- [Requirement]
Given the records below, would you repeat exactly the lines that begin at the one containing "This screenshot has width=1372, height=874." and end at the one containing "Open Gemini sparkle", inclusive?
(Beginning of Data under study)
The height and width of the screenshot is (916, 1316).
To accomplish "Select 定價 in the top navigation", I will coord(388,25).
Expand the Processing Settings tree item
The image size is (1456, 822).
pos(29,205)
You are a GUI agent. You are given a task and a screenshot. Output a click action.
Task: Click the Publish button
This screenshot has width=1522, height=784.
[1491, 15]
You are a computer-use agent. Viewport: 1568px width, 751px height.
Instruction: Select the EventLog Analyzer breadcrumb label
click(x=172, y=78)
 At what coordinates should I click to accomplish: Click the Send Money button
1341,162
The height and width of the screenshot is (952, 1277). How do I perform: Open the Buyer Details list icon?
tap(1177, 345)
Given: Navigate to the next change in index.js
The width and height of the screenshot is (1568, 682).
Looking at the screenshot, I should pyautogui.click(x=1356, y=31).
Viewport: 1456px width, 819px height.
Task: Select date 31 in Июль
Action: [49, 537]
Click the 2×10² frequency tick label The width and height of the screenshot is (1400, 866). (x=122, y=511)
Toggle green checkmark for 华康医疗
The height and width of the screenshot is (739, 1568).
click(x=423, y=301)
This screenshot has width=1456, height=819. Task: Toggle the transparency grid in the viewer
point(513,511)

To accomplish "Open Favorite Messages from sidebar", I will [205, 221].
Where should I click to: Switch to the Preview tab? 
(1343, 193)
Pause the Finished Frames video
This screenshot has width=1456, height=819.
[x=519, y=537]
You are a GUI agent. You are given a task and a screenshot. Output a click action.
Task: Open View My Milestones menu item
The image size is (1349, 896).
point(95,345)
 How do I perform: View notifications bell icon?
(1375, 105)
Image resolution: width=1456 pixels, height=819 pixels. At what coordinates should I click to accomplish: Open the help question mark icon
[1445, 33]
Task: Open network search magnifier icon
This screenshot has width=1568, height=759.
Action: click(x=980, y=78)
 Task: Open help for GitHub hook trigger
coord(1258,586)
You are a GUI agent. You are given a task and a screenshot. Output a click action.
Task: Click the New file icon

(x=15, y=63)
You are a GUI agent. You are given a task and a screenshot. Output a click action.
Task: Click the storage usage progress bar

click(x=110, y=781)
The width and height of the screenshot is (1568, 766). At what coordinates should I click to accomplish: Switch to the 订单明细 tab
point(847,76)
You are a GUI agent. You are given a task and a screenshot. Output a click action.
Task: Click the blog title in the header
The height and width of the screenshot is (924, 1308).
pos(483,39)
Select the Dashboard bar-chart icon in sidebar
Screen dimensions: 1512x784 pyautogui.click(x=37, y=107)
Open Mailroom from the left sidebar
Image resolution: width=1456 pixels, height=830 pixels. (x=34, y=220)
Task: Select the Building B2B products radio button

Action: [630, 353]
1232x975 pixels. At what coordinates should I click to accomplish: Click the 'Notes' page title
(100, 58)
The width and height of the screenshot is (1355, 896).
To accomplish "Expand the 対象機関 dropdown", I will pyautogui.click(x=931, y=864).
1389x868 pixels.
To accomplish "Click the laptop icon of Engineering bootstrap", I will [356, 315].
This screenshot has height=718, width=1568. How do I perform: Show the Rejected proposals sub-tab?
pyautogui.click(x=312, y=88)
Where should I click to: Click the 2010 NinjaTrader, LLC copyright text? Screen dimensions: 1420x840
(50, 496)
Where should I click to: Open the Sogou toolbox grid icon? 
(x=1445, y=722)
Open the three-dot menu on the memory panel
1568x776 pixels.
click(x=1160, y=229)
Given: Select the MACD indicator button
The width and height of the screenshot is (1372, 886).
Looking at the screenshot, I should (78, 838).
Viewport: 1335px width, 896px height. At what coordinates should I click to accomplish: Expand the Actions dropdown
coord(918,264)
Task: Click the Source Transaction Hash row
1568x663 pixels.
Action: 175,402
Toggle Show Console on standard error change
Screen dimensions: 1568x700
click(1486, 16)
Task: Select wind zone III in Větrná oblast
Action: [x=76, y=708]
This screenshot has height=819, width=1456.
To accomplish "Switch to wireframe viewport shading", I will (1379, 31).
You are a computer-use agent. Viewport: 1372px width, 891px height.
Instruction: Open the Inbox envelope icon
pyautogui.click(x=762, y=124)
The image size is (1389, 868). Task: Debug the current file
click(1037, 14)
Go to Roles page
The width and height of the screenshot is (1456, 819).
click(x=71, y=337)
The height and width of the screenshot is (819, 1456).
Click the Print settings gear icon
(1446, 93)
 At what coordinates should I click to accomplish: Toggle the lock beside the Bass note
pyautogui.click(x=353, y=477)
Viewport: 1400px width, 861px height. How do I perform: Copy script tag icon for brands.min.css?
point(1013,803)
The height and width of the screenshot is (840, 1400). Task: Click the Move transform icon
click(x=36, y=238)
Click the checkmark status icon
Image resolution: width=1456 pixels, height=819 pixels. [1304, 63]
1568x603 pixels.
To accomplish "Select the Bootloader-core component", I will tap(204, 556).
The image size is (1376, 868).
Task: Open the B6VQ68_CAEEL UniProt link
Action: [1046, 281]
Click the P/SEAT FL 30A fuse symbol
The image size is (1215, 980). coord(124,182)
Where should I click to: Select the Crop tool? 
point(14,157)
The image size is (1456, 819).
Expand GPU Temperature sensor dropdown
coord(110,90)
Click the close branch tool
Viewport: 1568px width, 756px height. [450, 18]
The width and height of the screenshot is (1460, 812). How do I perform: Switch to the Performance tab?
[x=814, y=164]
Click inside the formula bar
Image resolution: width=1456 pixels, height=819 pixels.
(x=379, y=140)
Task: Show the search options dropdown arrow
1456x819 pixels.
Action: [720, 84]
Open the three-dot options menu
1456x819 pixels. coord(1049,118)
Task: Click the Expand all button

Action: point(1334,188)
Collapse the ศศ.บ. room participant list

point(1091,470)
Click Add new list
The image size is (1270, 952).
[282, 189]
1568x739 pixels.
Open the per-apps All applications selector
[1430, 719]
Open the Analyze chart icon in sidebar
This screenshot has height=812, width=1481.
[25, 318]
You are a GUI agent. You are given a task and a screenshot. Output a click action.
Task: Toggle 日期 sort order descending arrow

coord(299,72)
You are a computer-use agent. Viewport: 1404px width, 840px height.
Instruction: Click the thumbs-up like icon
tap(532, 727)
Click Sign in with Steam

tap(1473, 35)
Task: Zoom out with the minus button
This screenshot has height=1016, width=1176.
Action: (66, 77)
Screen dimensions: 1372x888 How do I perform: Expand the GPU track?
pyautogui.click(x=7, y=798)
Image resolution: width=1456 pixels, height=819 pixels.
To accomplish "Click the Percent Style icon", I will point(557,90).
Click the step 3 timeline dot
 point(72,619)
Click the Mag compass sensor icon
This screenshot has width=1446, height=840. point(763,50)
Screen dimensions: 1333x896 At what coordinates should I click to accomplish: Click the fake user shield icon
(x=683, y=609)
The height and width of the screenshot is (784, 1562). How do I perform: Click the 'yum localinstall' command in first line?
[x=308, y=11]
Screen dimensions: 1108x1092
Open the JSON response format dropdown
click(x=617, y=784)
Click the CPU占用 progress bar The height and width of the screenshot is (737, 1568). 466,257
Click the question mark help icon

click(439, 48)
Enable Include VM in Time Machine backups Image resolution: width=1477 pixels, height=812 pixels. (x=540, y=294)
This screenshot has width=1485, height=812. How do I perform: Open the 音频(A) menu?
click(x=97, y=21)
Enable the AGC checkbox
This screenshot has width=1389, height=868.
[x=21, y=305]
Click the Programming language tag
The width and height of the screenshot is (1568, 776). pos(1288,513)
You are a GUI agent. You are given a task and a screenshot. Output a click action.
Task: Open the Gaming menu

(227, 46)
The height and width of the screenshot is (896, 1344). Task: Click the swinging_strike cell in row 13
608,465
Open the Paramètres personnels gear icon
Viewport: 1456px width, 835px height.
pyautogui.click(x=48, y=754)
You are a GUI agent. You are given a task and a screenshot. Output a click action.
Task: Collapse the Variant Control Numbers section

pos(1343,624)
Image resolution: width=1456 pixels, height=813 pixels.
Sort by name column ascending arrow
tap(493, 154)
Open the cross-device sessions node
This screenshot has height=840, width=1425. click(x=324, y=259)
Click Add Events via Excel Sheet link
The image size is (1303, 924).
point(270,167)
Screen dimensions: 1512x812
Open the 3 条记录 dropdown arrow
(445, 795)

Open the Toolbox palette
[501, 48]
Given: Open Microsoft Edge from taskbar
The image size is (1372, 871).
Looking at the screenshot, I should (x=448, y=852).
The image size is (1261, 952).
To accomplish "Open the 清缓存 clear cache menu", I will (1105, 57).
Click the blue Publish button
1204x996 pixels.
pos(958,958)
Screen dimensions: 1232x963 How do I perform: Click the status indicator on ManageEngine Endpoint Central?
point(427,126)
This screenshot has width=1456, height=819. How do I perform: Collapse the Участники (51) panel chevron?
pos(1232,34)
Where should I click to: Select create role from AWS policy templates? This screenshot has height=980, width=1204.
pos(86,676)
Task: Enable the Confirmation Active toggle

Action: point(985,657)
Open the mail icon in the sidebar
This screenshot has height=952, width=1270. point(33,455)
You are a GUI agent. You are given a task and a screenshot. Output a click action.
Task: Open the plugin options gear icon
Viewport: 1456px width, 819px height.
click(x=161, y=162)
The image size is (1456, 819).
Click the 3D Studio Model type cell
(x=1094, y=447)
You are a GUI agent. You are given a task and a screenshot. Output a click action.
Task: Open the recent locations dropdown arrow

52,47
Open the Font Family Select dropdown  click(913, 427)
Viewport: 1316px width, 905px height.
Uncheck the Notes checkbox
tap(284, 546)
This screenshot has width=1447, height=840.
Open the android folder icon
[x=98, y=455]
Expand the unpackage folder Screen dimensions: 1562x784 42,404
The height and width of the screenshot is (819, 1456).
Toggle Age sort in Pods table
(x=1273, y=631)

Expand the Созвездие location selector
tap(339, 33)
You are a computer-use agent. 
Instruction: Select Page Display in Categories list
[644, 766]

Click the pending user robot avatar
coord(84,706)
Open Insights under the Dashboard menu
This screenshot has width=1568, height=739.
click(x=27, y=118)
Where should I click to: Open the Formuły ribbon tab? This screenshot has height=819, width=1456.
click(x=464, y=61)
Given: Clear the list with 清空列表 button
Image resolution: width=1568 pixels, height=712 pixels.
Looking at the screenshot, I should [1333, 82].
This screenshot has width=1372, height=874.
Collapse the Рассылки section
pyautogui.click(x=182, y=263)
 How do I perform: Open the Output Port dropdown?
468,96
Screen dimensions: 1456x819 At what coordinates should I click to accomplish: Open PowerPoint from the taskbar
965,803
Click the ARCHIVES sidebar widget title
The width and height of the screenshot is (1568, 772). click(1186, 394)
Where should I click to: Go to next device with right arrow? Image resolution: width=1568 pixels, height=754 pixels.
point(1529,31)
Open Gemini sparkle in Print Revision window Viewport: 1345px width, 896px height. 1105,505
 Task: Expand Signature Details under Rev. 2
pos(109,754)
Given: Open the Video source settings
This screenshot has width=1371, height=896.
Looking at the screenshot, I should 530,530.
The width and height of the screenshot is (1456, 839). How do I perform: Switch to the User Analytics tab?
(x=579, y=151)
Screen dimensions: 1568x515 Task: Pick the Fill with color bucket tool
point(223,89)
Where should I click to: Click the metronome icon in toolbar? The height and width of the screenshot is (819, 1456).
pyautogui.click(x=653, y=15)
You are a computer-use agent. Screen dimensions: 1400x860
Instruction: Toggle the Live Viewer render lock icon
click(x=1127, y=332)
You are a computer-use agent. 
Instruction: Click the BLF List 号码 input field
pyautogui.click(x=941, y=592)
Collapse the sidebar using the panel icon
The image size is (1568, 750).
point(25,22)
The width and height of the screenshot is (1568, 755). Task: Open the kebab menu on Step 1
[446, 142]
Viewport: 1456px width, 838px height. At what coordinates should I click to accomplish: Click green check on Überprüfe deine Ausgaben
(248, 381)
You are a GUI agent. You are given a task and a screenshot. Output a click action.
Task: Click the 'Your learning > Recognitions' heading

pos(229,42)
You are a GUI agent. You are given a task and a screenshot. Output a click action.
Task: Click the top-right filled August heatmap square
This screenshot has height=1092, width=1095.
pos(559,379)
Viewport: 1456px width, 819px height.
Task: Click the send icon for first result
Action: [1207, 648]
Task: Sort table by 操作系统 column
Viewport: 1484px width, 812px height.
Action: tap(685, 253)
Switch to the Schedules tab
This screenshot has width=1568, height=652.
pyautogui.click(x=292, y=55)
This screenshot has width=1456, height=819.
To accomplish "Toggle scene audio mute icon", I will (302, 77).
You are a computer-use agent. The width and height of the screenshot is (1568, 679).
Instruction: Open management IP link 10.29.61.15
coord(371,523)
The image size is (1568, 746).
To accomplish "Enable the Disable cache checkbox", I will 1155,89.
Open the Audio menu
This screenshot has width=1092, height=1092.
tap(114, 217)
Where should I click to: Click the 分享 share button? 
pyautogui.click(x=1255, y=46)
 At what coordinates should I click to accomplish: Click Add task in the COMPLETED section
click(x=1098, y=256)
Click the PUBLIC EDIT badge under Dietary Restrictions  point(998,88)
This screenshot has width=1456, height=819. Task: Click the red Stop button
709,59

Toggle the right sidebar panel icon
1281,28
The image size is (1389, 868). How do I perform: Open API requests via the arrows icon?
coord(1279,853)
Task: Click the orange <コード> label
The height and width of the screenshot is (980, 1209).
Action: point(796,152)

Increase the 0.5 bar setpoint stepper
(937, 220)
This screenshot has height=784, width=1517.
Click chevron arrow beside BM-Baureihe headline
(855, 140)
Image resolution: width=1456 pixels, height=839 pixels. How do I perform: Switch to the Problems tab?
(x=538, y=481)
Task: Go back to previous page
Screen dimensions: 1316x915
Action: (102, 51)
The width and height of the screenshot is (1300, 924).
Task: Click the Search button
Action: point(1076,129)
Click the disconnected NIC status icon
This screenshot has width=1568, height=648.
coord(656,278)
(End of Data under study)
- [Expected answer]
This screenshot has width=1372, height=874.
Collapse the Рассылки section
pyautogui.click(x=182, y=263)
 How do I perform: Open the Output Port dropdown?
468,96
Screen dimensions: 1456x819 At what coordinates should I click to accomplish: Open PowerPoint from the taskbar
965,803
Click the ARCHIVES sidebar widget title
The width and height of the screenshot is (1568, 772). click(1186, 394)
Where should I click to: Go to next device with right arrow? Image resolution: width=1568 pixels, height=754 pixels.
point(1529,31)
Open Gemini sparkle in Print Revision window Viewport: 1345px width, 896px height. 1105,505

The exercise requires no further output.